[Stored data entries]
▶

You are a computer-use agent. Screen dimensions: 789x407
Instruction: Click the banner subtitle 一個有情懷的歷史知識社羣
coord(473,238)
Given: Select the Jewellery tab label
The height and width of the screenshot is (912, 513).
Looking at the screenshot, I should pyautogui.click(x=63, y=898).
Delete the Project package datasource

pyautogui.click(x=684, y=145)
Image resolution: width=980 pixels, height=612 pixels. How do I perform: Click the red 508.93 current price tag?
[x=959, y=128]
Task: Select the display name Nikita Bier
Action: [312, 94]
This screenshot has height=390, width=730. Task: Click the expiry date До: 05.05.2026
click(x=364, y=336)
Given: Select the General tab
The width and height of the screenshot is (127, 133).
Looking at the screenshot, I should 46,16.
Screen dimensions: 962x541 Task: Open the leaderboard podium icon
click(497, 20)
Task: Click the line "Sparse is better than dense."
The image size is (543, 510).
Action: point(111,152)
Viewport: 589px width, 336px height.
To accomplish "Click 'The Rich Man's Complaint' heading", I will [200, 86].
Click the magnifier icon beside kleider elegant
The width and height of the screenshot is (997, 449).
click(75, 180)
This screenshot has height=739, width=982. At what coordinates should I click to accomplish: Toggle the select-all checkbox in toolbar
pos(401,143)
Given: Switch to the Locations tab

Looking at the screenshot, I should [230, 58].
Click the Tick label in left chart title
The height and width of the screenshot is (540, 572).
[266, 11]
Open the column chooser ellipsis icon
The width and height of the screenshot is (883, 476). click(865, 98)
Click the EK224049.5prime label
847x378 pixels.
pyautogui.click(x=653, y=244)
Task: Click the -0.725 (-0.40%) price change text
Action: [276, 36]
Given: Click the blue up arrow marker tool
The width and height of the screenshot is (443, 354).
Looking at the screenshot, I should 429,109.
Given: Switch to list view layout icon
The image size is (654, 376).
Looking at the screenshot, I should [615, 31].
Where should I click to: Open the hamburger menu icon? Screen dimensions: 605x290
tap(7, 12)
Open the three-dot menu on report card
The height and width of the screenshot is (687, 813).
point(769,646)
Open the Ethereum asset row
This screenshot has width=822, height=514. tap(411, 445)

◀

(AIM OF THE EXERCISE)
The full set of entries must be transcribed exactly.

(TASK OUTPUT)
You are a computer-use agent. Screen dimensions: 789x407
Instruction: Click the banner subtitle 一個有情懷的歷史知識社羣
coord(473,238)
Given: Select the Jewellery tab label
The height and width of the screenshot is (912, 513).
Looking at the screenshot, I should pyautogui.click(x=63, y=898).
Delete the Project package datasource

pyautogui.click(x=684, y=145)
Image resolution: width=980 pixels, height=612 pixels. How do I perform: Click the red 508.93 current price tag?
[x=959, y=128]
Task: Select the display name Nikita Bier
Action: [312, 94]
This screenshot has height=390, width=730. Task: Click the expiry date До: 05.05.2026
click(x=364, y=336)
Given: Select the General tab
The width and height of the screenshot is (127, 133).
Looking at the screenshot, I should 46,16.
Screen dimensions: 962x541 Task: Open the leaderboard podium icon
click(497, 20)
Task: Click the line "Sparse is better than dense."
The image size is (543, 510).
Action: point(111,152)
Viewport: 589px width, 336px height.
To accomplish "Click 'The Rich Man's Complaint' heading", I will [200, 86].
Click the magnifier icon beside kleider elegant
The width and height of the screenshot is (997, 449).
click(75, 180)
This screenshot has height=739, width=982. At what coordinates should I click to accomplish: Toggle the select-all checkbox in toolbar
pos(401,143)
Given: Switch to the Locations tab

Looking at the screenshot, I should [230, 58].
Click the Tick label in left chart title
The height and width of the screenshot is (540, 572).
[266, 11]
Open the column chooser ellipsis icon
The width and height of the screenshot is (883, 476). click(865, 98)
Click the EK224049.5prime label
847x378 pixels.
pyautogui.click(x=653, y=244)
Task: Click the -0.725 (-0.40%) price change text
Action: [276, 36]
Given: Click the blue up arrow marker tool
The width and height of the screenshot is (443, 354).
Looking at the screenshot, I should 429,109.
Given: Switch to list view layout icon
The image size is (654, 376).
Looking at the screenshot, I should [615, 31].
Where should I click to: Open the hamburger menu icon? Screen dimensions: 605x290
tap(7, 12)
Open the three-dot menu on report card
The height and width of the screenshot is (687, 813).
point(769,646)
Open the Ethereum asset row
This screenshot has width=822, height=514. tap(411, 445)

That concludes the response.